The plaintiff in this action for divorce moves this court pursuant to section 211 of the Domestic Relations Law for temporary alimony and counsel fees pending the outcome of this action.
At the outset it should be noted that the defendant has contested the jurisdiction of this court to entertain an application for temporary alimony and counsel fees. He cites as authority section 215-e of the Domestic Relations Law and also the case of Capitella v. Capitella (55 Misc. 2d 632) for the proposition that such an application should be made to the Conciliation Commissioner who should hold a hearing and take testimony as to the financial ability and the needs of the parties.
It is this court's holding that while the Conciliation Commissioner can entertain an application in the first instance for temporary alimony and counsel fees, still by virtue of section of the Domestic Relations Law such an application can also be made directly to the court.
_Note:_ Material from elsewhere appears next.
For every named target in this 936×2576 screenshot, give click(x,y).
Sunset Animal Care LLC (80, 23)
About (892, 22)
Under section 211 of the Domestic Relations Law there is a provision that a notice of petition and petition to the court for temporary alimony, child support and counsel fees based on financial ability and need could only be served with a matrimonial summons or at any time prior to the termination of the conciliation proceedings. In the case of Loretta B. v. Gerard B. (30 A.D.2d 347) there is a clear indication that an award of temporary alimony and counsel fees may be made prior to the completion of the conciliation proceedings in a divorce action. While that case does not stand for the proposition that the award can be made in the first instance by the Supreme Court, it can well be inferred that the application in that case was initially made to the Supreme Court. It should also be noted that the Loretta B. case was decided prior to the effective date of the amendments to section 211 of the Domestic Relations Law which now allows a notice of petition and petition to be made "to the court" contemporaneously with the service of the summons at any time prior to the termination of the conciliation proceedings.
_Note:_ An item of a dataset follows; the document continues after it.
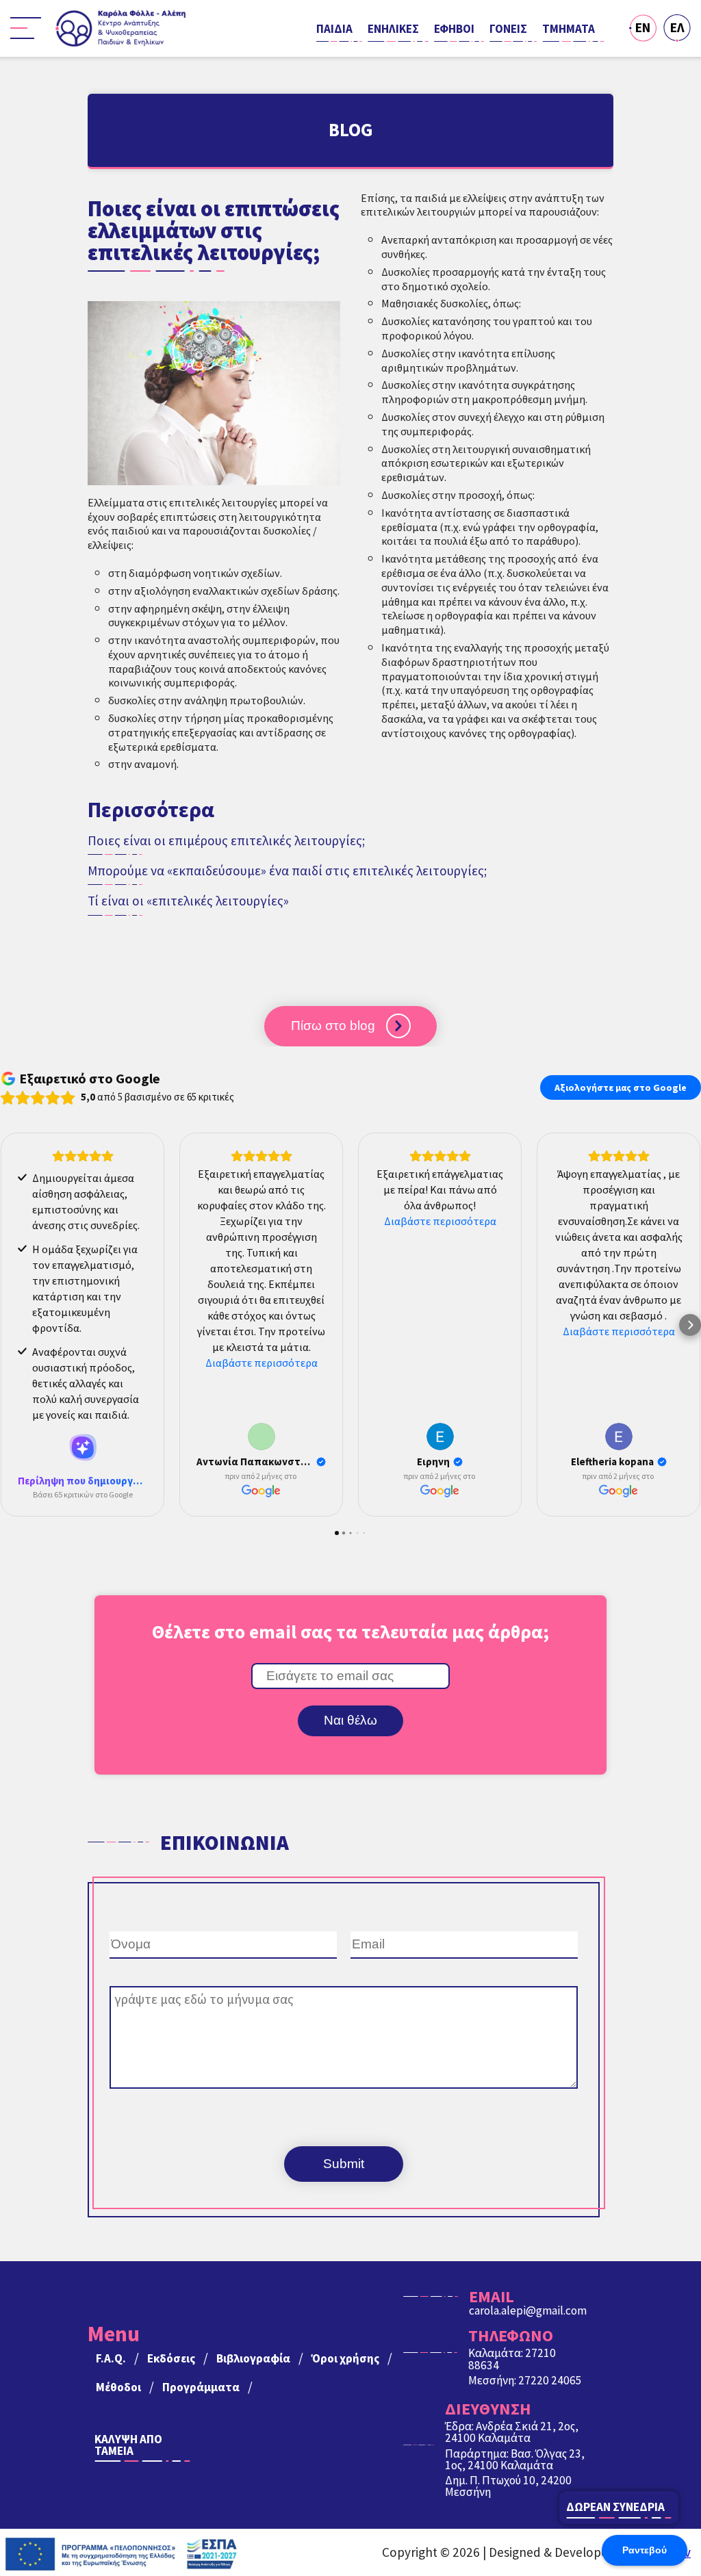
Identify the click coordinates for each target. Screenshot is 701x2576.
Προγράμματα (201, 2387)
The Loretta B. case also stands for the proposition that an application for alimony and counsel fees made during the statutory conciliation period should be supported only by facts relating to the financial ability and needs of the parties. This statement follows the general proposition that an application for temporary alimony should not be made or encouraged unless there is a genuine necessity. Thus in Light v. Light (29 A.D.2d 540) and also Swinson v. Swinson (29 A.D.2d 693) evidence that the plaintiff wife had assets of her own did not warrant an award of temporary alimony or counsel fees although the trial court was given the prerogative of making an appropriate allowance nunc pro tunc.
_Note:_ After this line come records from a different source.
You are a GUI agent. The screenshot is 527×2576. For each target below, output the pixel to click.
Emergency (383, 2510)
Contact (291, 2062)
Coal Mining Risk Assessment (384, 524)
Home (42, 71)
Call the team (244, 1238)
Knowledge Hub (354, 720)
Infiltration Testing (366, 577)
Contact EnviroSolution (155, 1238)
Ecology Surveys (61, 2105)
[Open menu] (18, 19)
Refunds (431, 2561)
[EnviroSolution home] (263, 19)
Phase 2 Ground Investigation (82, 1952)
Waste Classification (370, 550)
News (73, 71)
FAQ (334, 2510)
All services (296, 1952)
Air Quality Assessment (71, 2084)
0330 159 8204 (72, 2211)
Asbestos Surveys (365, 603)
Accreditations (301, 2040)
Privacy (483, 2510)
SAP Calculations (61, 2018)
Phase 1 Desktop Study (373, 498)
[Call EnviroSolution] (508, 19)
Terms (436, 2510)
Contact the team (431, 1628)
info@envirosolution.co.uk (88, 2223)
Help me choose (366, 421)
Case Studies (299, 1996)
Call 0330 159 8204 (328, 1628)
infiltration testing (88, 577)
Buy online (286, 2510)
Applying these general principles to the facts adduced from the affidavits submitted in the instant action it is this court's decision that said motion be in all respects denied. However, leave to apply to the trial court for a nunc pro tunc order is granted. (Light v. Light, supra.)
There is no indication in the moving papers that the wife is unable to work and surely this criterion, as set forth in section 236 of the Domestic Relations Law is available to the court on an application for temporary alimony, notwithstanding section 215-e of the Domestic Relations Law. The wife's ability to work will definitely affect her need for financial assistance during the pendency of a matrimonial action. The plaintiff here has personal property, which according to the defendant totals some $13,500 and a savings account of at least $5,000, as well as a monthly income from a mortgage of $58.
All of these facts taken into consideration would indicate that the plaintiff has failed to prove financial need on this application.